Yasmina Chellali est née et a grandi dans le quartier de Bologhine, en banlieue d'Alger, où elle a découvert sa passion pour la mode dès son plus jeune âge. Sous le nom de Yasmina, elle a fondé la première maison de haute couture algérienne, d'abord établie à Alger puis à Paris. Comment cela s'est-il produit ? Apprenons-en davantage.
De nombreux créateurs de mode arabes et orientaux sont passés par Paris, mais seuls quelques-uns réussissent dans la capitale de la mode, laissent une impression durable et obtiennent une reconnaissance des médias. Parmi eux se trouve la créatrice algérienne Yasmine Chellali, qui a captivé le public avec un superbe défilé de mode à l'Institut du Monde Arabe à Paris.
Yasmine est son nom professionnel, alors que son nom d'origine est Fatima Zahra. Elle est considérée comme la doyenne des stylistes de mode dans son pays d'origine.
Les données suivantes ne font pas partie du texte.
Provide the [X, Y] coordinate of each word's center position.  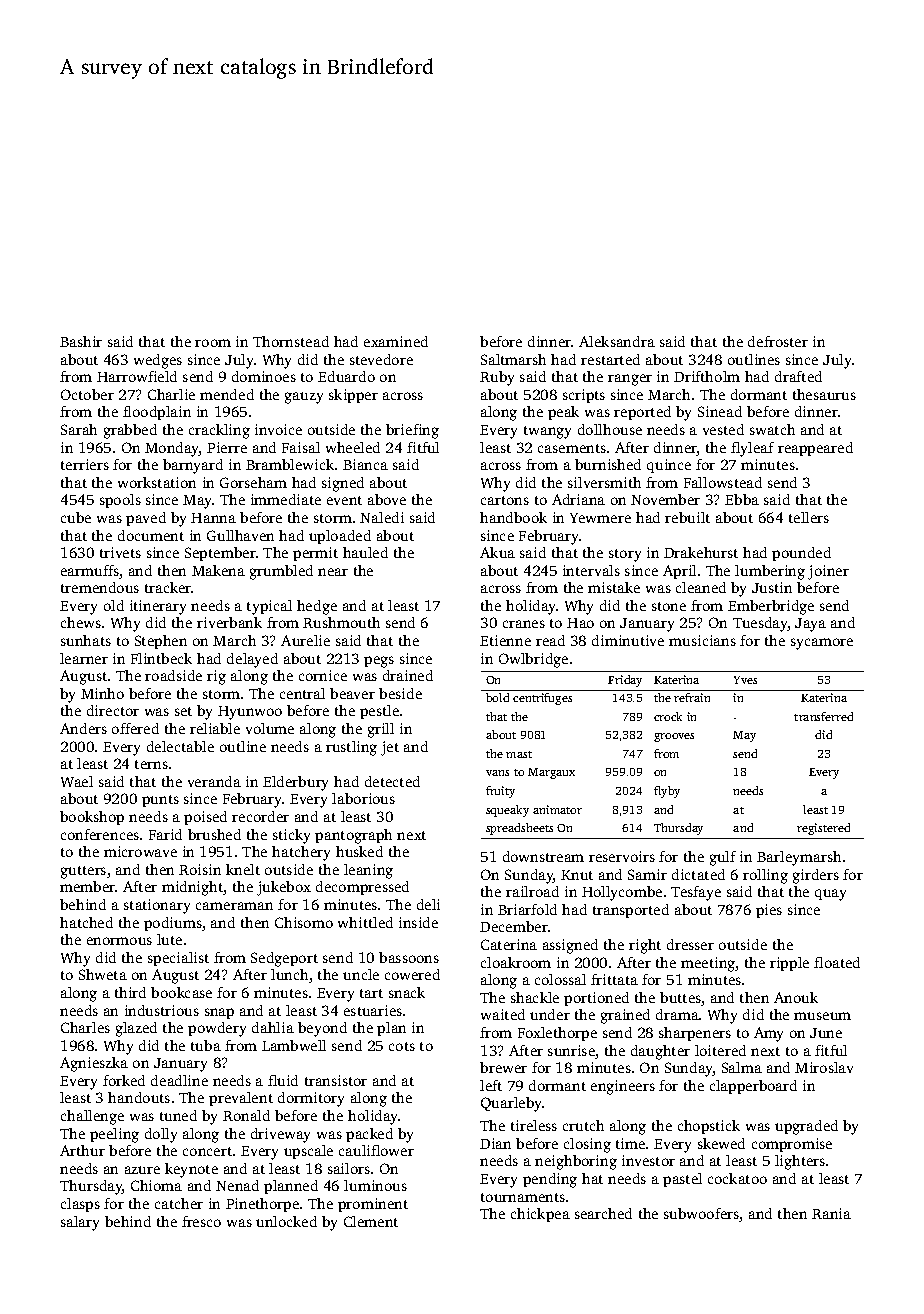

Yasmine n'a jamais hésité quand il s'agissait de se battre pour la liberté de son pays. Elle croyait que c'était son devoir de résister à la domination coloniale, et elle le faisait de la manière qu'elle connaissait le mieux - en livrant secrètement des messages pour les combattants du Front de Libération Nationale. Mais en même temps, elle était comme tout le monde, essayant de survivre, cherchant un emploi pour subvenir à ses besoins. Puis vint le moment redouté par tout combattant de la liberté : elle fut de nouveau arrêtée, cette fois aux côtés d'un camarade.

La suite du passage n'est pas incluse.